Existing machine learning techniques are most effective when we can provide concrete feedback — such as prediction accuracy or score in a game. For the purpose of AI control, I think that this is an important and natural category, and I really need a term for it.
I’ve been referring to this regime as “supervised” learning, but that’s an extremely unusual use of the term and probably a mistake. I plan to use the term “reinforcement learning” in the future.
Sutton and Barto, who I will take as authorities, define reinforcement learning informally as:
learning what to do — how to map situations to actions — so as to maximize a numerical reward signal.
If we construe “actions” broadly, so as to include cognitive actions (like forming or updating a representation), then this is exactly what I want to talk about. It’s not clear whether Sutton and Barto mean to include supervised learning as a special case, but Barto at least writes: “it it is possible to convert any supervised learning task into a reinforcement learning task.”
This category is much broader than what people normally mean when they talk about “reinforcement learning.” It’s probably even broader than what Sutton and Barto have in mind. But still, I think “reinforcement learning” captures what I want relatively well, and is definitely better than any other existing term. So I’m going to run with it.
From my perspective, the key (and almost only) assumption of reinforcement learning is that the objective-to-be-optimized comes in the form of numerical rewards that are actually provided to the algorithm. This is required for many modern methods (e.g. anything using gradient descent), even those that we don’t normally think of as RL.
- The term “reinforcement learning” is often meant to be exclusive of supervised learning or other learning problems that fit into a narrower framework. I definitely don’t mean to use it in this narrower sense. I am using the term to refer to a very broad category that intentionally subsumes most modern machine learning.
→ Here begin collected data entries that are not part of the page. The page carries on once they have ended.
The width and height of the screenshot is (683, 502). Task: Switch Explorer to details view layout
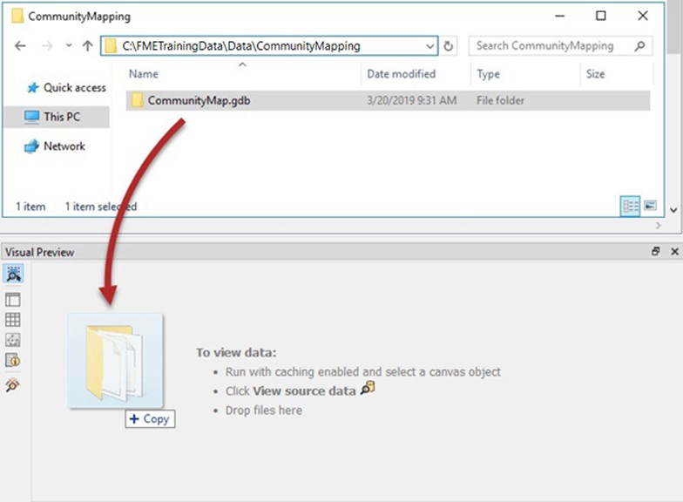(630, 207)
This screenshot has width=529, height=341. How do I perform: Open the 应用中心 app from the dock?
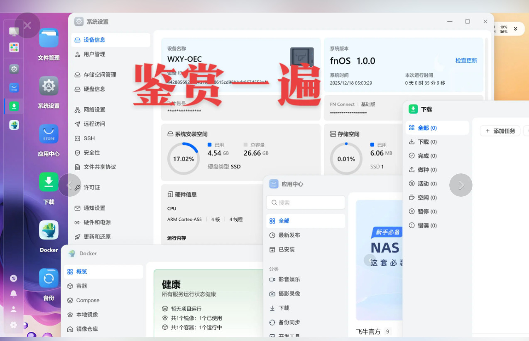pos(49,134)
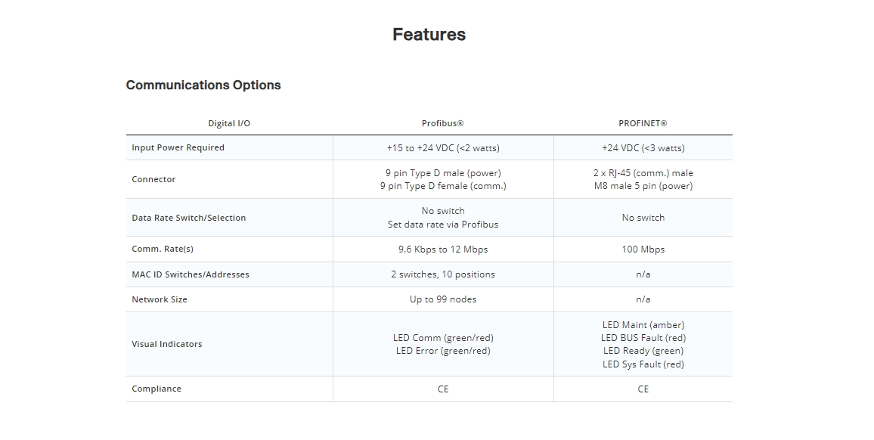Image resolution: width=874 pixels, height=440 pixels.
Task: Click the Features heading
Action: pos(429,35)
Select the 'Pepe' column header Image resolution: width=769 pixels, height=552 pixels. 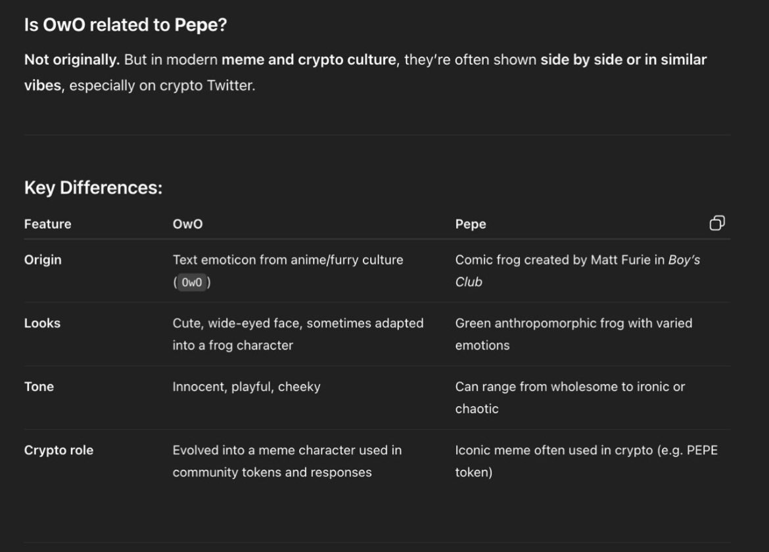point(471,224)
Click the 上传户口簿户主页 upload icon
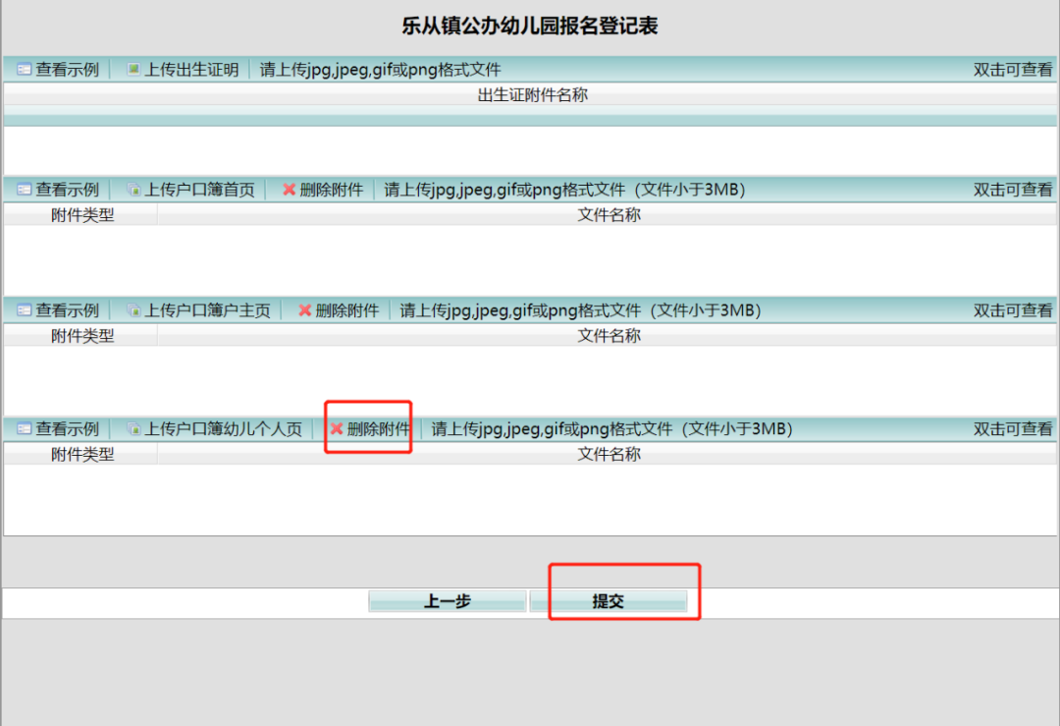Screen dimensions: 1060x726 click(133, 310)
- Reinforcement learning can be coupled with reward engineering. For example, supervised learning fits into this definition of reinforcement learning, since we can use the data distribution and loss function to define rewards.
- Reinforcement learning often refers to sequential decision problems, but I don’t mean to make this restriction. So far, I think these are generalizations that researchers in RL would agree with (though they’d likely consider sequential problems most interesting).
- Reinforcement learning implies an interaction between an agent and an environment, but I don’t mean to make any assumptions on the nature of the environment. The “environment” is just whatever process computes the rewards and observations. It could be anything from a SAT checker, to a human reviewer, to a board game, to a rich and realistic environment.
- Reinforcement learning often focuses on choosing actions, but I want to explicitly include cognitive actions. Some of these are clear fits — e.g. allocating memory effectively. Others don’t feel at all like “reinforcement learning” — e.g. learning to form sparse representations. But from a formal perspective a representation is just another kind of output, and the reinforcement learning framework captures these cases as well.
Supervised learning seems like an important special case.
From the perspective of AI control, I think the most important simplifying assumption is that the information provided to the algorithm does not depend on its behavior. So there is no need for explicit exploration, data can be reused, and so on.